House arrest urged
for ex-president
CRITICAL SITUATION: As former president Chen’s
health continues to worsen, concerned parties called for him to be cared for at
home rather than confined to jail
By Chris Wang / Staff reporter
Former vice president Annette Lu (呂秀蓮) and a group of physicians and lawyers
yesterday urged President Ma Ying-jeou (馬英九) to put imprisoned former president
Chen Shui-bian (陳水扁) under house arrest, saying that Chen’s life is in danger
because of health complications.
“Chen’s body, mind and spirit have been devastated by being locked up in prison
for more than 1,500 days and by various illnesses. The best and the only way for
him to fully heal is to give him a normal life, allowing him to go home and
spend time with his family,” Lu told a press conference yesterday.
The former president, who is serving an 18-and-a-half-year sentence for
corruption, has been staying in Taipei Veterans General Hospital for treatment
for severe depression, sleep apnea and Parkinson’s disease.
Lu said she has printed 100,000 postcards and launched a postcard-sending
campaign, in an effort to put pressure on Ma.
The DPP also made the same appeal to Ma on Jan. 30.
The former vice president said that Ma, then serving as former president Chiang
Ching-kuo’s (蔣經國) secretary, had helped arrange a meeting with New York
University professor Jerome Cohen in March 1985 for her when she was serving
time in prison as a political prisoner.
“I want to express my appreciation for Ma’s assistance even to this day and I
also expect Ma to show the same compassion to Chen and let the former president
go home,” Lu said.
Taipei Veterans General Hospital physician Kuo Cheng-deng (郭正典), who was on a
medical team made up of physicians who treated Chen, said that Chen’s health was
a matter of serious concern.
Kuo, who regularly met with Chen in the hospital, said the former president’s
spirit was affected by the DPP’s loss in the presidential election in January
last year because he said that his chance of fair trials and of receiving
justice would be slim during Ma’s second term.

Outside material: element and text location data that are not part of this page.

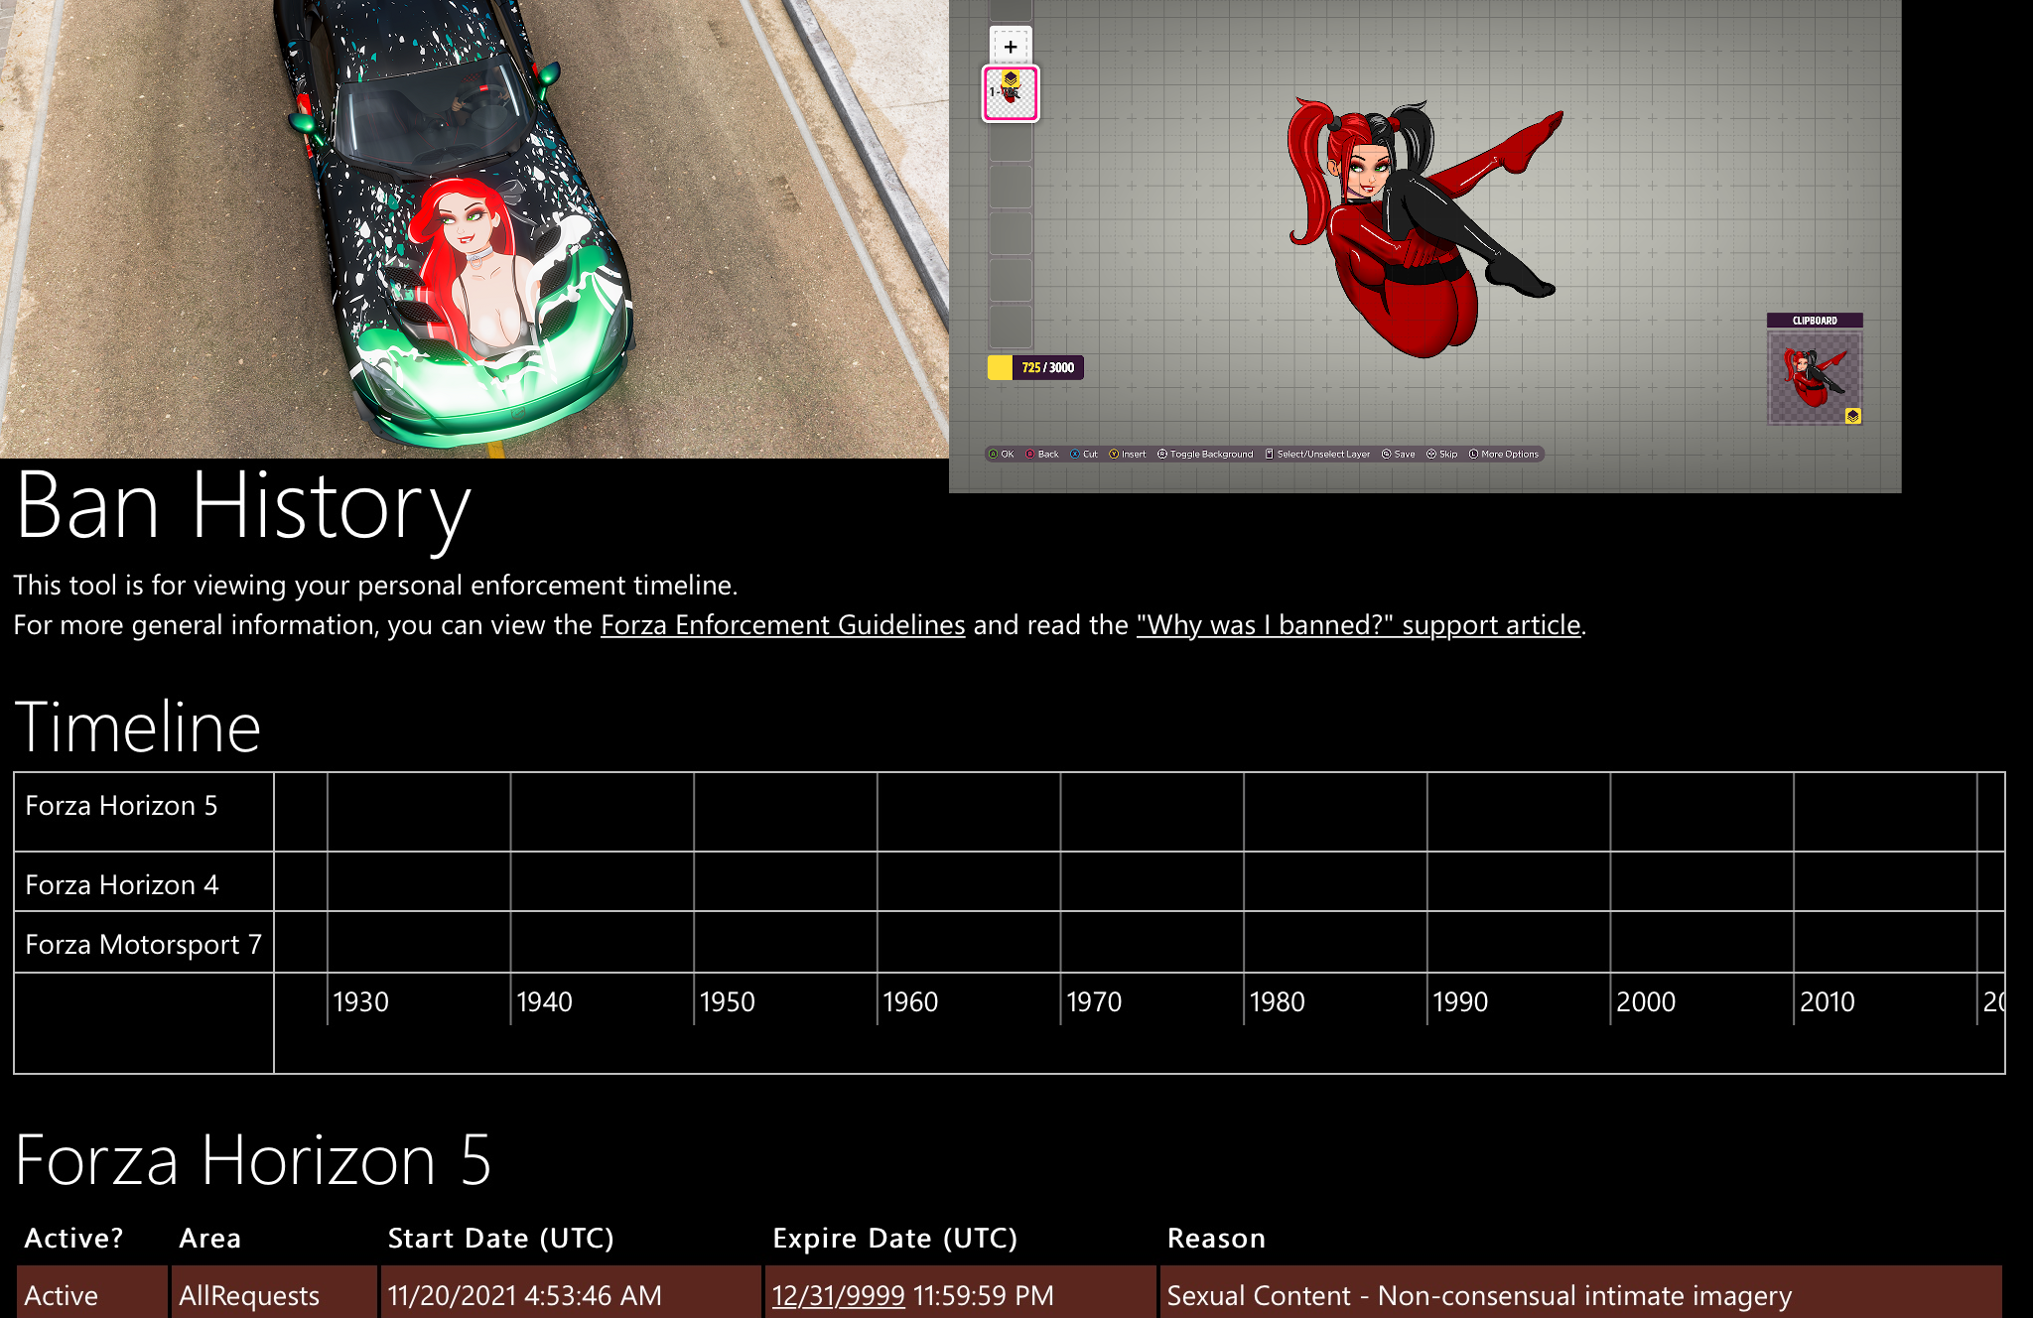Click the yellow Insert button icon
Viewport: 2033px width, 1318px height.
[1114, 454]
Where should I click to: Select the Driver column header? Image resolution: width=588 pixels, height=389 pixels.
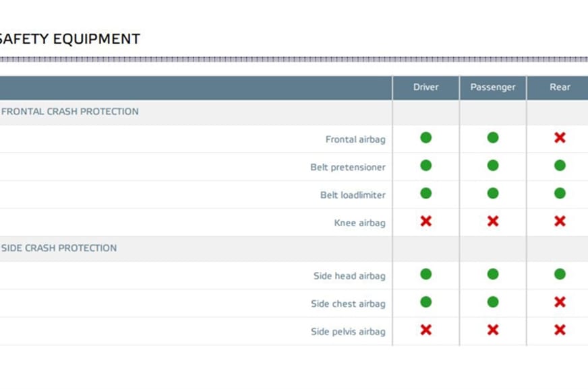425,87
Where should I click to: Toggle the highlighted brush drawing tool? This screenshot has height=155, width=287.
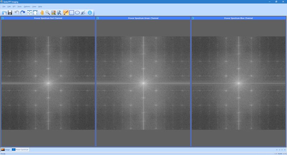pyautogui.click(x=66, y=13)
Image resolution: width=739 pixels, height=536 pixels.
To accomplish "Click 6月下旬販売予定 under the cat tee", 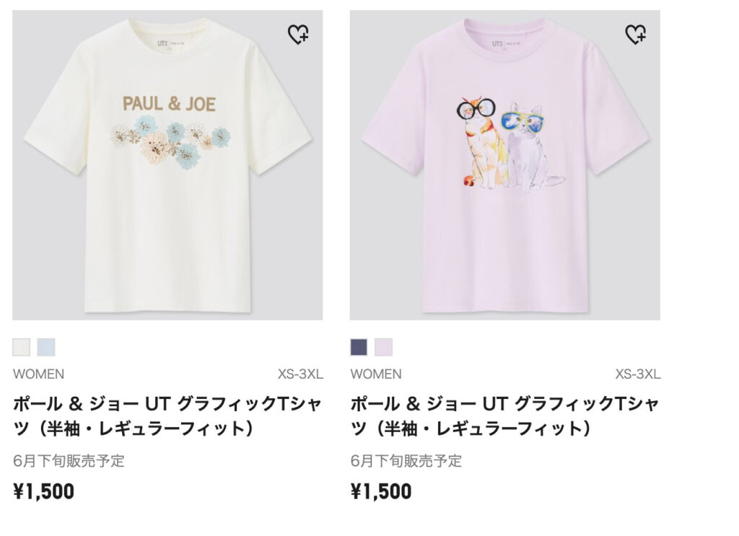I will (x=406, y=461).
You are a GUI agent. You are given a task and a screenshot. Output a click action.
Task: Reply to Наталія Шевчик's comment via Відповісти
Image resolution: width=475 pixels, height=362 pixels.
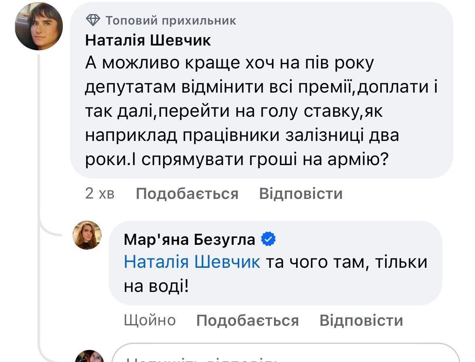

Being stripped of an opportunity to leave his cell and work by Taipei Prison,
which cited security concerns for the decision, and spending 23 hours every day
in a cell without a table and a bed under video surveillance have also
contributed to Chen’s deteriorating health, Kuo said, adding that Chen often
talked about death and suicide.
“We are not here today talking about a medical parole or moving Chen to a
hospital in Kaohsiung so that he could be closer to his family. We are talking
about having him home with his family so he could at least have a normal
environment in which to recover from his mental breakdown,” Kuo said.
“I would predict that if Chen is kept in his current environment, the worst-case
scenario could happen before Ma leaves office in 2016,” Kuo said.
Chen, who has lost his balance and often falls, could be killed by an unlucky
fall, Kuo said.
Chen’s lawyer Cheng Wen-lung (鄭文龍) accused Ma of a lack of humanity and respect
for Chen as Ma has never visited the former president.
“While Chen was a political enemy, Ma should pay tribute to his predecessor as a
president. That is what he should do as a person. But Ma never did,” Cheng said.